(Collected data)
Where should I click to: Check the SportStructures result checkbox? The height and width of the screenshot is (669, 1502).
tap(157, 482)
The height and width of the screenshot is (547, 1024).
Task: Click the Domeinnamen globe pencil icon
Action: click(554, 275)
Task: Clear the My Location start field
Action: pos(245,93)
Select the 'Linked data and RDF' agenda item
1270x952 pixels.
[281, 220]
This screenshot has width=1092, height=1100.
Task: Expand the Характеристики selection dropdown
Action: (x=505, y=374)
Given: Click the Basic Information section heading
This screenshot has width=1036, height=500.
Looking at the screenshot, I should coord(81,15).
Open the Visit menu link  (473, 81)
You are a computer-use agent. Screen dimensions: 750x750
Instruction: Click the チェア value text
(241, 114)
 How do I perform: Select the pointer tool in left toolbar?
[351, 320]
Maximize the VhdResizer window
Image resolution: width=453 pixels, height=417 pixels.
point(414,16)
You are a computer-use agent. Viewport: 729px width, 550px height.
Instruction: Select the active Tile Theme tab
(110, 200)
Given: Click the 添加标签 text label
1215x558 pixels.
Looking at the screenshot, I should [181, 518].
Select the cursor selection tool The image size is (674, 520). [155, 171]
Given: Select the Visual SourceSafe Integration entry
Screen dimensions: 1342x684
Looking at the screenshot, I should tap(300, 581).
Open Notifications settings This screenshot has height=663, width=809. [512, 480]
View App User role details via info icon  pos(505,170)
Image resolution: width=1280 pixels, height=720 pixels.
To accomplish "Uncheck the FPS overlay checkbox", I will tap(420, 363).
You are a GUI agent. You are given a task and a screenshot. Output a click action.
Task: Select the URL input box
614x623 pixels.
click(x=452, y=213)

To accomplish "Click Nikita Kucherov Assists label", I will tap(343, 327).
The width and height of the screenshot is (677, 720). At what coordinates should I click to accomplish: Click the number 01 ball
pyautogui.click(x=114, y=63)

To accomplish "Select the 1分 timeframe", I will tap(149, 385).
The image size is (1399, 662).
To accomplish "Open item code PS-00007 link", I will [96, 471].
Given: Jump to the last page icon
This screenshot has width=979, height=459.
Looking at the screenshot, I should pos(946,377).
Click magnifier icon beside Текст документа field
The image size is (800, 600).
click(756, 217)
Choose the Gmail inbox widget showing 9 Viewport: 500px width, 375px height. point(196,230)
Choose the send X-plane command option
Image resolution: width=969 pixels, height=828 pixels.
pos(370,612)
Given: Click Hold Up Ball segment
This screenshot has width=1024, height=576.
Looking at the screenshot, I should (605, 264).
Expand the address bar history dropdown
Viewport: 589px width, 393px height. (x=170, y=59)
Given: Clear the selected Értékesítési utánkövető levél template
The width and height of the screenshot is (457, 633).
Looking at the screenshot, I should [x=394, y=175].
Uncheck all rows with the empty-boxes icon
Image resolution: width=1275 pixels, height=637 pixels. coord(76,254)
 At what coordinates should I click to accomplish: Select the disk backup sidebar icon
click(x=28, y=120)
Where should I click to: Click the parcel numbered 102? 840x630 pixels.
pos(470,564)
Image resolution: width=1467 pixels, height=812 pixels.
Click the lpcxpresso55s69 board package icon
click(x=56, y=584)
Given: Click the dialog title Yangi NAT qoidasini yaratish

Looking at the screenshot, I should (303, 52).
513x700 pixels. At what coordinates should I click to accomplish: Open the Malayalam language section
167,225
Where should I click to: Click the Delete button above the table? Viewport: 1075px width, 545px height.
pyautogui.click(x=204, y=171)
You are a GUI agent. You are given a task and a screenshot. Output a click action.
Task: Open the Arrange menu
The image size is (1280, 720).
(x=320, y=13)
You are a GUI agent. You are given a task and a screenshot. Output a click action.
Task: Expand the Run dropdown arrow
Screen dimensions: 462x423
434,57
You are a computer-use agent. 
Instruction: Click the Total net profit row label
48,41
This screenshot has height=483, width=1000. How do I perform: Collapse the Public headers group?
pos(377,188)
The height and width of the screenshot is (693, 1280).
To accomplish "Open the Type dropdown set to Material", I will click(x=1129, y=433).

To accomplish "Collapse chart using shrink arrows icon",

What you should do: Copy all the data. Match it exactly.

Result of this task:
Where should I click to: Check the SportStructures result checkbox? The height and width of the screenshot is (669, 1502).
tap(157, 482)
The height and width of the screenshot is (547, 1024).
Task: Click the Domeinnamen globe pencil icon
Action: click(554, 275)
Task: Clear the My Location start field
Action: pos(245,93)
Select the 'Linked data and RDF' agenda item
1270x952 pixels.
[281, 220]
This screenshot has width=1092, height=1100.
Task: Expand the Характеристики selection dropdown
Action: (x=505, y=374)
Given: Click the Basic Information section heading
This screenshot has width=1036, height=500.
Looking at the screenshot, I should coord(81,15).
Open the Visit menu link  (473, 81)
You are a computer-use agent. Screen dimensions: 750x750
Instruction: Click the チェア value text
(241, 114)
 How do I perform: Select the pointer tool in left toolbar?
[351, 320]
Maximize the VhdResizer window
Image resolution: width=453 pixels, height=417 pixels.
point(414,16)
You are a computer-use agent. Viewport: 729px width, 550px height.
Instruction: Select the active Tile Theme tab
(110, 200)
Given: Click the 添加标签 text label
1215x558 pixels.
Looking at the screenshot, I should [181, 518].
Select the cursor selection tool The image size is (674, 520). [155, 171]
Given: Select the Visual SourceSafe Integration entry
Screen dimensions: 1342x684
Looking at the screenshot, I should tap(300, 581).
Open Notifications settings This screenshot has height=663, width=809. [512, 480]
View App User role details via info icon  pos(505,170)
Image resolution: width=1280 pixels, height=720 pixels.
To accomplish "Uncheck the FPS overlay checkbox", I will tap(420, 363).
You are a GUI agent. You are given a task and a screenshot. Output a click action.
Task: Select the URL input box
614x623 pixels.
click(x=452, y=213)

To accomplish "Click Nikita Kucherov Assists label", I will tap(343, 327).
The width and height of the screenshot is (677, 720). At what coordinates should I click to accomplish: Click the number 01 ball
pyautogui.click(x=114, y=63)

To accomplish "Select the 1分 timeframe", I will tap(149, 385).
The image size is (1399, 662).
To accomplish "Open item code PS-00007 link", I will [96, 471].
Given: Jump to the last page icon
This screenshot has width=979, height=459.
Looking at the screenshot, I should pos(946,377).
Click magnifier icon beside Текст документа field
The image size is (800, 600).
click(756, 217)
Choose the Gmail inbox widget showing 9 Viewport: 500px width, 375px height. point(196,230)
Choose the send X-plane command option
Image resolution: width=969 pixels, height=828 pixels.
pos(370,612)
Given: Click Hold Up Ball segment
This screenshot has width=1024, height=576.
Looking at the screenshot, I should (605, 264).
Expand the address bar history dropdown
Viewport: 589px width, 393px height. (x=170, y=59)
Given: Clear the selected Értékesítési utánkövető levél template
The width and height of the screenshot is (457, 633).
Looking at the screenshot, I should [x=394, y=175].
Uncheck all rows with the empty-boxes icon
Image resolution: width=1275 pixels, height=637 pixels. coord(76,254)
 At what coordinates should I click to accomplish: Select the disk backup sidebar icon
click(x=28, y=120)
Where should I click to: Click the parcel numbered 102? 840x630 pixels.
pos(470,564)
Image resolution: width=1467 pixels, height=812 pixels.
Click the lpcxpresso55s69 board package icon
click(x=56, y=584)
Given: Click the dialog title Yangi NAT qoidasini yaratish

Looking at the screenshot, I should (303, 52).
513x700 pixels. At what coordinates should I click to accomplish: Open the Malayalam language section
167,225
Where should I click to: Click the Delete button above the table? Viewport: 1075px width, 545px height.
pyautogui.click(x=204, y=171)
You are a GUI agent. You are given a task and a screenshot. Output a click action.
Task: Open the Arrange menu
The image size is (1280, 720).
(x=320, y=13)
You are a GUI agent. You are given a task and a screenshot. Output a click action.
Task: Expand the Run dropdown arrow
Screen dimensions: 462x423
434,57
You are a computer-use agent. 
Instruction: Click the Total net profit row label
48,41
This screenshot has height=483, width=1000. How do I perform: Collapse the Public headers group?
pos(377,188)
The height and width of the screenshot is (693, 1280).
To accomplish "Open the Type dropdown set to Material", I will click(x=1129, y=433).

To accomplish "Collapse chart using shrink arrows icon",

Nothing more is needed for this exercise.